In its reasons for approving Aspen's acquisition of Pfizer's infant nutrition business, issued on 2 April 2014, Competition Tribunal cautioned the Department of Health regarding measures it introduced in order to achieve the policy objectives, which may have inadvertently impacted on competition.
This is according to Albert Aukema, Senior Associate in the Competition practice at Cliffe Dekker Hofmeyr, who notes that Aspen Nutritional's acquisition of the Pfizer infant nutrition business followed an order by the Competition Tribunal that Nestle, which acquired the worldwide infant nutrition business of Pfizer, divest itself of the infant nutrition business in South Africa through a rebranding remedy. This was the first such remedy in South Africa and flowed in part from the strong brand loyalty consumers of infant nutrition display.
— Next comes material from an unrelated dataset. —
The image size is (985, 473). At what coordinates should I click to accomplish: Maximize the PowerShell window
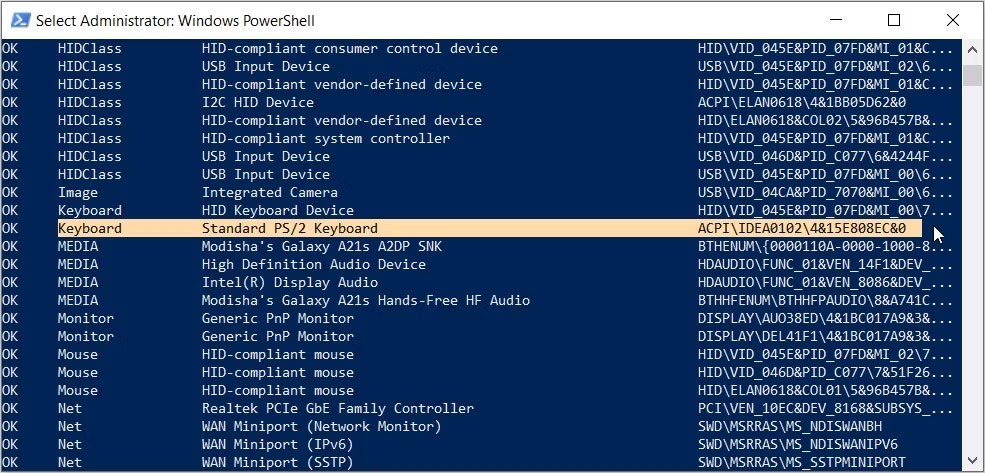pyautogui.click(x=894, y=20)
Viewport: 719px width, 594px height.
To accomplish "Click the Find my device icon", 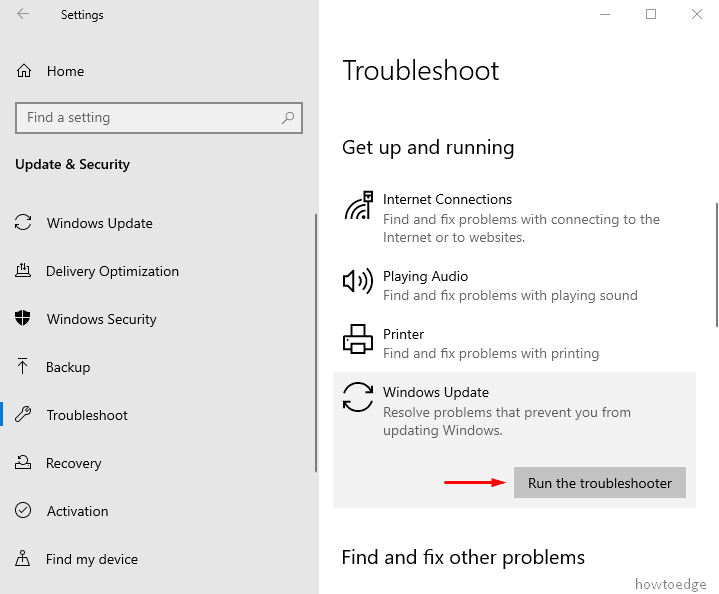I will coord(24,559).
Aukema says that, according to the Tribunal, consumer brand choice is heavily influenced by the recommendations of health care professionals, family and friends. Consumers carry this brand choice into retailers when purchasing infant nutrition.
“The infant nutrition market, and in particular the infant milk formula market, is highly regulated internationally. Specifically, the WHO has adopted an international code of conduct that governs the marketing of breast milk substitutes to consumers. The rationale behind the code is to promote breast feeding on the basis that it is superior to breast milk substitutes.
“In order to give effect to this code, the Minister of Health published South African regulations incorporating elements of code into the local regime regulating infant nutrition products. The effect of these regulations is to restrict the ability of infant milk formula manufacturers to communicate the benefits of their products to consumers through marketing activities” he explains.
Aukema notes that the Tribunal expressed concern regarding the evidence before it that the regulations, although clear in terms of their rationale, may also have the unintended consequence of raising barriers to entry for new entrants into the infant milk formula market as these new entrants would struggle to raise awareness of their brands with consumers if marketing of infant milk formula is restricted.
“The Tribunal encouraged the Competition Commission to engage with the Department of Health to ensure that they balance their respective policy objectives,” he adds.